Loyola University Maryland, Inc., Baltimore MD

Investigators

Abstract

Integrated Control and Safety Systems (ICSSs) are large software-intensive systems that monitor and control safety-critical devices and processes in domains such as process plants, oil and gas production, and maritime equipment. To leverage commonality and accommodate variation, ICSSs are often produced as component-based product families, an effective tactic for developing a portfolio of software products based on shared assets. Principal Investigator, David Binkley of Loyola University Maryland, will visit Norwegian counterparts at the Simula Research Laboratory in Oslo to initiate a collaborative investigation of techniques to improve the construction and maintenance of software product families. If successful, future results should benefit those who construct software and more broadly, those who rely on software. The envisioned research is important to society because software, which is ever increasing in complexity, is being given ever greater responsibility for complex safety-critical systems in daily life, including airplane flight and power plant operation.
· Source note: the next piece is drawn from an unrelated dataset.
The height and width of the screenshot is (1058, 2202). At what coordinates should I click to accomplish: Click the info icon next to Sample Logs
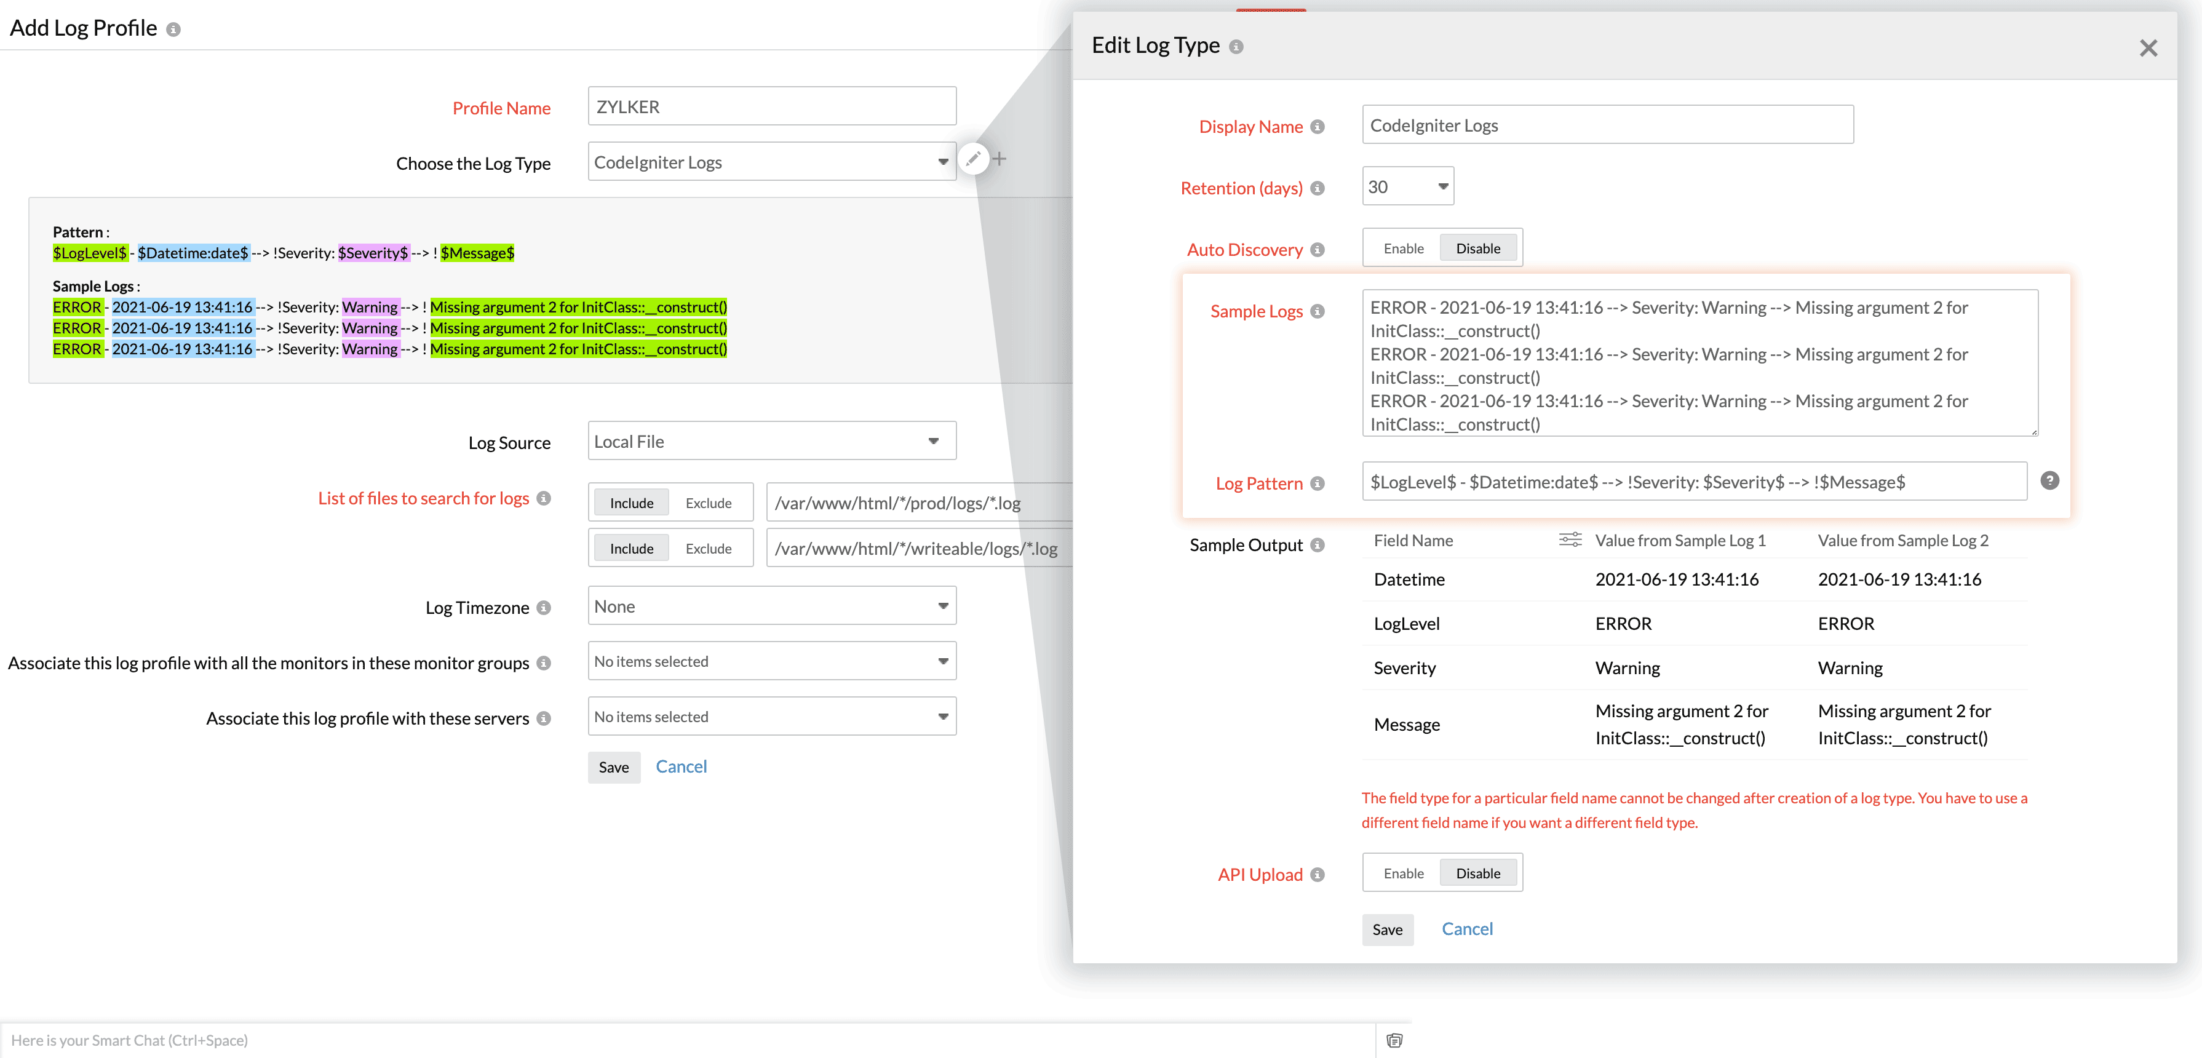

The long term technical goal of this U.S.-Norwegian project development effort is to conceive novel recommendation technology that can support engineers through the evolution of families of complex, safety-critical, software-intensive systems. In doing so, the project aims to improve industrial practice through developing enhanced tools, techniques, and best practices such as software production guidelines for large safety-critical systems. The initial techniques considered by the team will generalize existing techniques that are effective with programming-in-the-small. For example, the dependences used to determine ripple effects in "small" programs are often Boolean. However, Boolean precision comes at a cost, and thus, the new collaboration intends to pursue replacement with a more continuous notion that captures a more varied level of dependence. Through broad dissemination, future results should benefit other researchers as well as the industrial community, where improved tool support can help to reduce the time and expense of software construction while improving its quality.